## TAREFAS ESCRITAS:
a) Reproduza sem nenhuma alteração a passagem do texto sobre o soneto que começa nas palavras "Aquela pompa deslumbra: mas" e termina em "o lirismo puro.".
b) Dê continuidade ao texto sobre o soneto e o lirismo puro, começando logo após a última frase apresentada.

Como há para cada latitude uma estrela, para cada estrela uma luz sua; há para cada evolução da Arte uma forma própria, única, perfeita.

A forma completa do lirismo puro é o Soneto.

A Ode, como a flor esplêndida do cáctus, abre aos quatro ventos do entusiasmo as suas pétalas brilhantes, fortes, ardentes como os voos altivos, mas seguros, do gênio que julga o espaço seu e tenta avassalar o mundo.

Aquela pompa deslumbra: mas quando o vento da tarde passar, talvez vá achá-la pendida sobre os espinhos da haste, semimorta, sem que do esplendor da manhã lhe reste mais que a túnica de purpura já desbotada, em que se envolve como uma rainha decaída no manto da sua antiga realeza.

Imaginação luxuriante, profusão de ideias, babel confusa de mil elementos encontrados — como reduzir tudo isto à unidade, ao simples?

Impossível. Aquela forma veste uma substancia: é manifestação verdadeira e exata duma evolução da Arte: mas reduzi-la à simplicidade, ninguém o pode fazer, por que a substancia daquela forma é complexa, como o mundo que a gerou. Não é o lirismo puro.

Entre o Mosteiro da Batalha e essa selva gigantesca de colunas, ogivas, abobadas, portais, chamada Catedral de Estrasburgo, há toda a diferença que vai do simples ao complexo, do belo ao grandioso.

Ora o lirismo — o lirismo puro e estreme — vive do belo e não do grande, de simplicidade e não de profusão: o sentimento é um — simples — por que é a parte eterna, imutável, divina do homem: o olho com que vemos a Deus, a mão com que lhe palpamos o seio. A inteligência, a fantasia, são complexas, profusas, múltiplas, por que são o mutável, o progressivo, a porta por onde nos entra o mundo, o pulmão com que aspiramos e respiramos o universo, o imenso.

A Catedral de Estrasburgo é a grande obra da arte humana, o trabalho de mil inteligências, o pensamento da humanidade numa época da sua vida; um Fausto de estrofes de mármore. O Mosteiro da Batalha é a tocante tradução do sentimento eterno da alma, da aspiração imutável a Deus, ao Amor-único, um Evangelho escrito a escopro e buril: uma é ainda a terra; o outro é já o céu.

Pois bem: a ode, o lirismo de cabeça, aonde se espelha o universo, será a Catedral da Meia-Idade: mas o soneto, o lirismo puro da alma, a ideia que traduz o eterno sentimento, é o Mosteiro da Batalha.

* * * * *

Por que?

Por que há uma forma para cada ideia; por que o vestido deve ajustar-se ao corpo, por que cada estatua tem o seu molde diferente.

Qual será a forma do simples? A unidade. O que corresponde ao sentimento? O simples.

(Linhas do conjunto de dados)
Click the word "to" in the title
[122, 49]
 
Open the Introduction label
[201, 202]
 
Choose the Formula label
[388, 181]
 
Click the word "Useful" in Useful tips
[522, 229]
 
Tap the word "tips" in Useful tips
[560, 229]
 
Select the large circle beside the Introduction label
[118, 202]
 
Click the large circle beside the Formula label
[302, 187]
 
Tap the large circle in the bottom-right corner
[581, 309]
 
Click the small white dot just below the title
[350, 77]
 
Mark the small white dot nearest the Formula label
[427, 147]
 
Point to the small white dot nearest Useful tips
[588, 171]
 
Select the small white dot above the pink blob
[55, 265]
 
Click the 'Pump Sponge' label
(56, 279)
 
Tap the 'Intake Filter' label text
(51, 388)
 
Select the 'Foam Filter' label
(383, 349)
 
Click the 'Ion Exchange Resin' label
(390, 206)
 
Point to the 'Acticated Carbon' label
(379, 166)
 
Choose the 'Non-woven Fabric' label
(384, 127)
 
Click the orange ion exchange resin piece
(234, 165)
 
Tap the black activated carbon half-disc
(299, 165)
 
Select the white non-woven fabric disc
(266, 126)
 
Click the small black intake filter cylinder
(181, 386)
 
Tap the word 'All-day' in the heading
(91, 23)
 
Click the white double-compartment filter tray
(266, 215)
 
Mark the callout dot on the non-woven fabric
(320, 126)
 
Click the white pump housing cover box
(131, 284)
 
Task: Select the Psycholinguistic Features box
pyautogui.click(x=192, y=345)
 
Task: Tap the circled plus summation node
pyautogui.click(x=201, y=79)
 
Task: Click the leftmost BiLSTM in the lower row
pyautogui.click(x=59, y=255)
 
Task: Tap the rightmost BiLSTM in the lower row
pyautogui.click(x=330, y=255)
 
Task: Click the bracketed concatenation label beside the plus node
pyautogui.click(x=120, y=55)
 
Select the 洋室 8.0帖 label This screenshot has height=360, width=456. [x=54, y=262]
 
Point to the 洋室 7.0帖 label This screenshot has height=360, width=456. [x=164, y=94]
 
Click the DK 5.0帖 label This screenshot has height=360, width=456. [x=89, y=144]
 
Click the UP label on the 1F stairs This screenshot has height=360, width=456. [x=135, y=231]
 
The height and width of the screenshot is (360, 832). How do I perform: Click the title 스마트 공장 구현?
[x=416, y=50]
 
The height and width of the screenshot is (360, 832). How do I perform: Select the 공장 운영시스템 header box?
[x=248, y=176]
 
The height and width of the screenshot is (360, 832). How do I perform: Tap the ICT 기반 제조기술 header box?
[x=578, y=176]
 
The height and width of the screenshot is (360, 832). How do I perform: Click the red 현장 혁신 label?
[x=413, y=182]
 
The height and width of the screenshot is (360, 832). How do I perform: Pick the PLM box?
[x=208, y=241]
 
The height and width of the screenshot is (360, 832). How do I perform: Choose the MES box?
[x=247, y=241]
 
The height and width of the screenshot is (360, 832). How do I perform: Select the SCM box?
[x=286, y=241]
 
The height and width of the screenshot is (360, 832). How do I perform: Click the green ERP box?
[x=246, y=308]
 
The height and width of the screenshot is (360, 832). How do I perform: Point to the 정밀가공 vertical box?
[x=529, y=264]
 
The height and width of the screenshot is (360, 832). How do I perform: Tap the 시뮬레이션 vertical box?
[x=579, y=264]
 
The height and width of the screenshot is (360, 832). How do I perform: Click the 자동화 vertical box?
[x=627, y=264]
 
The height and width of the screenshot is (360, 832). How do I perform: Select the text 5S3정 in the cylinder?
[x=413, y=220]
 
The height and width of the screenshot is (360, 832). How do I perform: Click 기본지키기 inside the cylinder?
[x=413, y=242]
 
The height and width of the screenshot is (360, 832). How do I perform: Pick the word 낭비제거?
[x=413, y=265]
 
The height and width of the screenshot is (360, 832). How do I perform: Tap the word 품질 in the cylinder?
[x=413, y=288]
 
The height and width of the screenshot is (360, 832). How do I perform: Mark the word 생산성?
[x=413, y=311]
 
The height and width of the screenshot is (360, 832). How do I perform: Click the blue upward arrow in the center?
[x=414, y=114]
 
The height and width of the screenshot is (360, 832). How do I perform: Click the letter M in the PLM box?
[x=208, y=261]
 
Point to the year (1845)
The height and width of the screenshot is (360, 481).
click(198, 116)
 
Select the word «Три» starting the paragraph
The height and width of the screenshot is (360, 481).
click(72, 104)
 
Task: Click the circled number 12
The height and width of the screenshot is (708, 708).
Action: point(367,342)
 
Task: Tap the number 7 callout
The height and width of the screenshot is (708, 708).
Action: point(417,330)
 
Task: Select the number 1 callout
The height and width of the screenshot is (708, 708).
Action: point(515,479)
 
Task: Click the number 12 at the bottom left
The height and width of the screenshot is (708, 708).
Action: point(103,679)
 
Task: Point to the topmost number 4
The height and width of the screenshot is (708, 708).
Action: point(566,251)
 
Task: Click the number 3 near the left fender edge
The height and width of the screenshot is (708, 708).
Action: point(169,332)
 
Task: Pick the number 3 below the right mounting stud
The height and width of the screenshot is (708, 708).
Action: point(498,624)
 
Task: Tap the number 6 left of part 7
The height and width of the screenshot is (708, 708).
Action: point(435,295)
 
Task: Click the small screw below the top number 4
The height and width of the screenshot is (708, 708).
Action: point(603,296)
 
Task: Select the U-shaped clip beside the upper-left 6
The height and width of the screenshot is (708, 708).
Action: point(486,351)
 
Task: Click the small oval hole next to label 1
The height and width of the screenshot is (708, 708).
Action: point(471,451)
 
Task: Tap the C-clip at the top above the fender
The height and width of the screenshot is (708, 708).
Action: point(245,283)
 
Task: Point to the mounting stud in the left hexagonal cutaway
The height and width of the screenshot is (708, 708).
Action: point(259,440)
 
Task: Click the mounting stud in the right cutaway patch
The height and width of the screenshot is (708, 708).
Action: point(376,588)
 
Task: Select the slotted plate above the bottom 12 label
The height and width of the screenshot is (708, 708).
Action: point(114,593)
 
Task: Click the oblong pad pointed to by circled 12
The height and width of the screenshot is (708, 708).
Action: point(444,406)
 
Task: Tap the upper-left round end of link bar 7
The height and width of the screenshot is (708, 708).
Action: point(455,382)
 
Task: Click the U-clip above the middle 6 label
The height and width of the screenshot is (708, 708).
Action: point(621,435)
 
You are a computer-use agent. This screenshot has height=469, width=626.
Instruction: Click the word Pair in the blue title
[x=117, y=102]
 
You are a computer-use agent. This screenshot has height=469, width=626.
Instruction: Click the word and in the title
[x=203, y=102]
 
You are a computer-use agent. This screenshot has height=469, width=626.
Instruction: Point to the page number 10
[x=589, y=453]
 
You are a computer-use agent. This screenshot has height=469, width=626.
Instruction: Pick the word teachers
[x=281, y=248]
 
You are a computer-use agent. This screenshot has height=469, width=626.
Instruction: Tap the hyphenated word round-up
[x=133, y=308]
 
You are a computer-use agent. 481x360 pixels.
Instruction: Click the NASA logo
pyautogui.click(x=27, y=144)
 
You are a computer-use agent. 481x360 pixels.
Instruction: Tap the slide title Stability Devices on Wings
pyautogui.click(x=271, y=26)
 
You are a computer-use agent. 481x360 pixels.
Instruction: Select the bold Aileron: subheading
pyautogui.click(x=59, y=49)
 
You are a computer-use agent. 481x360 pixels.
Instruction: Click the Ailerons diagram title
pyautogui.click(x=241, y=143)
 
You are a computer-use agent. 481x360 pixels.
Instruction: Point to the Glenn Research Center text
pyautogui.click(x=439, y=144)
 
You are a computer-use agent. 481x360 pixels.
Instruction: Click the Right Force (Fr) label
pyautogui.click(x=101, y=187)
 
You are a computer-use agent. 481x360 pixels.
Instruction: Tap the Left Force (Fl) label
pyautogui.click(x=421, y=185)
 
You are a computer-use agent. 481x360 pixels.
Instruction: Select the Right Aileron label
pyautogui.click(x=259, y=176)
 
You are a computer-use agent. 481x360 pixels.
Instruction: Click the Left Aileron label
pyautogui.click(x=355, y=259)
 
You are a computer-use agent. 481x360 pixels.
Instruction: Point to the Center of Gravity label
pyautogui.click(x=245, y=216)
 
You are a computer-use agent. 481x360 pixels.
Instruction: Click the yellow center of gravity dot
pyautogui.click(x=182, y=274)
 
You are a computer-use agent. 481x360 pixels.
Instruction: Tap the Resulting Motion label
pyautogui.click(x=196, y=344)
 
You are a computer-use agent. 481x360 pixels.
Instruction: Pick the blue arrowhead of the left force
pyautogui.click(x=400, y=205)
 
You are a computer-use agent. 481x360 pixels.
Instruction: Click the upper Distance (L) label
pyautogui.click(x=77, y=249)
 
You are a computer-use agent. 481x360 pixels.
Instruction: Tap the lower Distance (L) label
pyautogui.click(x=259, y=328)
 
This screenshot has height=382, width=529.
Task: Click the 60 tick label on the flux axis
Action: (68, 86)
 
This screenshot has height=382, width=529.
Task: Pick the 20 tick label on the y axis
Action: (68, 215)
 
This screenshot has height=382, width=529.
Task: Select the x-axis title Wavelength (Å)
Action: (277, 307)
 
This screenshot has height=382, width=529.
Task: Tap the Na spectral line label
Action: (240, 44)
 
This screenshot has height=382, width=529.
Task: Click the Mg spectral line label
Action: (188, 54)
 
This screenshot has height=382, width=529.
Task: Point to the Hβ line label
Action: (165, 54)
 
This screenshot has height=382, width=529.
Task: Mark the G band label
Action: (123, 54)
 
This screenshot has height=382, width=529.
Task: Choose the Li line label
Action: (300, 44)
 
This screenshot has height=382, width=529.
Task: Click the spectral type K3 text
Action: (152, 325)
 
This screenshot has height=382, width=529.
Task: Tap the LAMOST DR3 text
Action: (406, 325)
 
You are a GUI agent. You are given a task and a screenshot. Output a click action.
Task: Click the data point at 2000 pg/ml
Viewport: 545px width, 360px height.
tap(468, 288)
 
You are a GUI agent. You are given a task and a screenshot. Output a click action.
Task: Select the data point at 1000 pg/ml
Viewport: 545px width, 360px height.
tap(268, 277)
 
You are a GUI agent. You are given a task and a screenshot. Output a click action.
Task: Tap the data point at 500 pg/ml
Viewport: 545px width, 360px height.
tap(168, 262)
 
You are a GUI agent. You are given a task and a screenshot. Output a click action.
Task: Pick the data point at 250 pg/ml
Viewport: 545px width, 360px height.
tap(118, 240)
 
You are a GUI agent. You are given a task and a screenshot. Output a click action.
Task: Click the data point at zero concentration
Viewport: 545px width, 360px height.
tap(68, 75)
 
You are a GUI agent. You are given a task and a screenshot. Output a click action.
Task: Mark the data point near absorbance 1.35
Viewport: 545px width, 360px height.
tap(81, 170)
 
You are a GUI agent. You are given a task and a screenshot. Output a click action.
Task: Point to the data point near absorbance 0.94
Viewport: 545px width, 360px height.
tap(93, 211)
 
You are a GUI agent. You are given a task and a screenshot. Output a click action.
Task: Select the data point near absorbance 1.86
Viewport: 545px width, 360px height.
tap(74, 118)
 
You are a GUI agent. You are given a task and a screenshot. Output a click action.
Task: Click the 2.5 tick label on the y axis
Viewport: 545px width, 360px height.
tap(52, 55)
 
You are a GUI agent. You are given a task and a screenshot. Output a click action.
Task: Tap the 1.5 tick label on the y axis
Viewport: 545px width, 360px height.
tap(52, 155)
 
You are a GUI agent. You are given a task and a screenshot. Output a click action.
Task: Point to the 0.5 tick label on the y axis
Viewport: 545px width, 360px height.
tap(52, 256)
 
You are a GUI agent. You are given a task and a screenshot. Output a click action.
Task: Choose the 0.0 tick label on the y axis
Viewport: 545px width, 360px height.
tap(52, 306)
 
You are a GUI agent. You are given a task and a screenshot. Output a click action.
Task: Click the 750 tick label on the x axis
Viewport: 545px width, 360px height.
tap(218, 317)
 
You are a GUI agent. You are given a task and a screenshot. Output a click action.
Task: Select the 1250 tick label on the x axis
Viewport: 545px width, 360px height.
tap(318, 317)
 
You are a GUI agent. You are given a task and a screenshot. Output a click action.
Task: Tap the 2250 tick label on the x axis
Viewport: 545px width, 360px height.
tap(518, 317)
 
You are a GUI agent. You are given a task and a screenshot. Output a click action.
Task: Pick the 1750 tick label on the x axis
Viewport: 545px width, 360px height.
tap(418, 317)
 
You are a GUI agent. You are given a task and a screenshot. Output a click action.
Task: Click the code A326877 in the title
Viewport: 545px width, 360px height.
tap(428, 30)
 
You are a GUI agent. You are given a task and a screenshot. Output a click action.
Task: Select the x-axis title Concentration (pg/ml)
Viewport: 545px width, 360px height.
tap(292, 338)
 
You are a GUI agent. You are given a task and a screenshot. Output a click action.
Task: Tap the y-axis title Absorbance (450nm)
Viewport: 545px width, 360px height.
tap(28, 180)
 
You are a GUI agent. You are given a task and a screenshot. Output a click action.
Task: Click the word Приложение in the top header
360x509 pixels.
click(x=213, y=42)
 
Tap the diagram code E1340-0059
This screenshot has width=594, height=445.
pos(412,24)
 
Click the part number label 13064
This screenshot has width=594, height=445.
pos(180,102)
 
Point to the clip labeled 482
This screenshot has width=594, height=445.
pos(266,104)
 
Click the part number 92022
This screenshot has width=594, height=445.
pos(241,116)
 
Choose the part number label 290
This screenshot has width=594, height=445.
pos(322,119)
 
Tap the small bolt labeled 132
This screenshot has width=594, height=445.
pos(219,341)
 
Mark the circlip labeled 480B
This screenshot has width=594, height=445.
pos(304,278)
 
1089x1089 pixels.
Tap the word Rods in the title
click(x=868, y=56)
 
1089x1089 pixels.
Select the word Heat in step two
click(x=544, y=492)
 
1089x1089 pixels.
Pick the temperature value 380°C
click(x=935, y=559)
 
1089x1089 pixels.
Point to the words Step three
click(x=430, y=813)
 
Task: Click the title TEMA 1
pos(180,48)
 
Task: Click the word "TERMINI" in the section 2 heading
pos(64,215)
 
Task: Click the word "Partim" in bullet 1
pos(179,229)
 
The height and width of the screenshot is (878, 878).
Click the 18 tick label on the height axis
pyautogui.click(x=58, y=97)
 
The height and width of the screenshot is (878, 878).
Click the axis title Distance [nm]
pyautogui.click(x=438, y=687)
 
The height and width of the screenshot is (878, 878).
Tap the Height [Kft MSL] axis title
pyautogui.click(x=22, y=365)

## RESPOSTAS DO EXERCÍCIO:
a)
Aquela pompa deslumbra: mas quando o vento da tarde passar, talvez vá achá-la pendida sobre os espinhos da haste, semimorta, sem que do esplendor da manhã lhe reste mais que a túnica de purpura já desbotada, em que se envolve como uma rainha decaída no manto da sua antiga realeza.

Imaginação luxuriante, profusão de ideias, babel confusa de mil elementos encontrados — como reduzir tudo isto à unidade, ao simples?

Impossível. Aquela forma veste uma substancia: é manifestação verdadeira e exata duma evolução da Arte: mas reduzi-la à simplicidade, ninguém o pode fazer, por que a substancia daquela forma é complexa, como o mundo que a gerou. Não é o lirismo puro.

b)
Atiremos com uma peça de pano aos ombros deste nu e vejamos o que sai…

O Sentimento não se define: é indefinido; vago; misterioso; aspira, e não sabe o que quer; sonha, e não vê as visões do sonho; chora, e mal sabe o que são lágrimas; corre, e não conhece a terra que pisa; ora, e não sabe que Deus lhe escuta a prece; exulta, ri, entristece, cisma, e não conhece quem lhe deu tristeza ou alegria.

Ei-lo aí o nu, vergonhoso e timorato, fugindo a luz e o ruído, ocultando-se no fundo da alma, como em abrigo profundo o desconhecido.

Daqui, até que apareça à luz do dia, vestido e um pouco próprio para a sociedade, ainda tímido e saudoso de retiro, sim, mas, finalmente, já um tanto desafrontado e senhor de si; desde que o tirem do seu abrigo, até o trazerem para a assembleia dos homens, por quantas transformações, por quantas fases, por quantas mãos não passará ele?!..

Vejamos como se veste o nu, para conhecermos que vestido lhe vai melhor.

Assim:

O Sentimento é o que há em nós de mais irrefletido, mais fatal (ainda que, por outro lado, mais livre) na alma do homem, é — o instinto da alma — Quando o poeta sentiu, na primeira noute em que ergueu ao céu os olhos do espírito, agitar-se-lhe dentro o hospede estranho, ficou como que alheio ao mundo e a si, e mal soube da visita do desconhecido.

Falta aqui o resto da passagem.